Pippo Perdichizzi, responsabile a Taormina di
Pippo Perdichizzi, responsabile a Taormina di "Noi con Salvini"

«Basta con le polemiche di campanile e con le lamentele da piccoli bottegai. Il G7 è un evento irripetibile che rappresenterà un momento di storia della città di Taormina. Con o senza le proteste o i malumori, il G7 si farà lo stesso e andrà bene, con un eco mediatico straordinario per il nostro territorio, che non sarà quello del cantiere partito in ritardo mentre invece verrà mostrata al mondo la bellezza dei luoghi». Lo afferma il responsabile a Taormina di “Noi con Salvini”, l’avvocato Pippo Perdichizzi.

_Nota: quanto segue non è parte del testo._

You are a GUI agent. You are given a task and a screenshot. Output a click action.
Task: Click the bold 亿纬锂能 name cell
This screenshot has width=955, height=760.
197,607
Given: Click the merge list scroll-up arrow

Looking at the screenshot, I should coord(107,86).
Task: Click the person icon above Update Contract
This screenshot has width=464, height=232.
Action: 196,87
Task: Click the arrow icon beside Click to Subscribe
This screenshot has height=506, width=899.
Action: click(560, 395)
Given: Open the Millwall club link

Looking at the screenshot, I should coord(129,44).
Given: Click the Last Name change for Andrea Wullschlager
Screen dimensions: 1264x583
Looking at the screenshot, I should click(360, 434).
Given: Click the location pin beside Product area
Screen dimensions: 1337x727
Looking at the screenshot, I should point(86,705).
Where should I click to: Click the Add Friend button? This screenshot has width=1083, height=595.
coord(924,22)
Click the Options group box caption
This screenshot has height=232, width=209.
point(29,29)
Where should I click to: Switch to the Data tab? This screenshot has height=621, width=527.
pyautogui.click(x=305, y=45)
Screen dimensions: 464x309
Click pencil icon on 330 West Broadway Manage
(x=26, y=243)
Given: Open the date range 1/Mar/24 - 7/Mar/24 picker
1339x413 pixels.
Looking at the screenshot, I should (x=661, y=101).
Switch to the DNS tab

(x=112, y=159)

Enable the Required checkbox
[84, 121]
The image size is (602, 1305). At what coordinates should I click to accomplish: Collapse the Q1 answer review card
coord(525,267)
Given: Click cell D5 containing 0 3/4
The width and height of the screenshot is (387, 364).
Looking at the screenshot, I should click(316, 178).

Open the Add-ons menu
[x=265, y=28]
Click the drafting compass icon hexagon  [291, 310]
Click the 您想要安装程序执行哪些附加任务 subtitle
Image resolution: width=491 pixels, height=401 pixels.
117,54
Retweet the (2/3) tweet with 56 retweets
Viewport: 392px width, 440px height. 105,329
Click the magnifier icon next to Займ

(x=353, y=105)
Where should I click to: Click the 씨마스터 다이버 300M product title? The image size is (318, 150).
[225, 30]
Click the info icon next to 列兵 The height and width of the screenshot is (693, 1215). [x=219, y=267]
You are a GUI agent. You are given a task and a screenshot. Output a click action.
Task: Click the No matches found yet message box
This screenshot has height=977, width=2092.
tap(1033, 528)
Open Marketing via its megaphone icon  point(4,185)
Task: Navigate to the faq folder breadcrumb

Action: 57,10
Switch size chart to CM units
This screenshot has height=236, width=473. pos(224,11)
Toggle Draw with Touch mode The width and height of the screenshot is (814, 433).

«Taormina è stata scelta». «Nella mattinata di oggi – dichiara Perdichizzi – ho ricevuto una telefonata dai vertici regionali del partito nella quale mi è stato chiesto come stanno andando le cose in vista del G7. E, come ho avuto modo di dire in quel colloquio, i ritardi verranno recuperati e tutto andrà per il verso giusto. Per il resto, ricordiamoci sempre che Taormina è stata scelta per il G7 e di questo bisogna essere orgogliosi. È un privilegio di cui bisogna essere fieri. Non può essere rilevante la sterile polemica di qualche sparuta rappresentanza politica o paesana che da mesi discute, critica e strumentalizza sia per strada che nei social network ogni aspetto del G7. Ognuno di noi, con piccoli apporti e con il proprio contributo, dovrebbe contribuire a rendere accogliente ed ospitale la città. Il resto è polemica salottiera, come quelle che vediamo in tv con Barbara D’Urso, ed è una cosa che non mi appassiona. Bisogna pensare alla politica del fare, e del sapersi impegnare tutti per la perfetta riuscita dell’evento. Il piangersi addosso non porta da nessuna parte. Io sono per il fare e dico che la politica siamo noi e la politica è partecipazione. Ci saranno disagi ma Taormina, alla fine, avrà una pubblicità eccezionale. I commenti degli aspiranti Montanelli lasciano il tempo che trovano e non cambieranno la storia».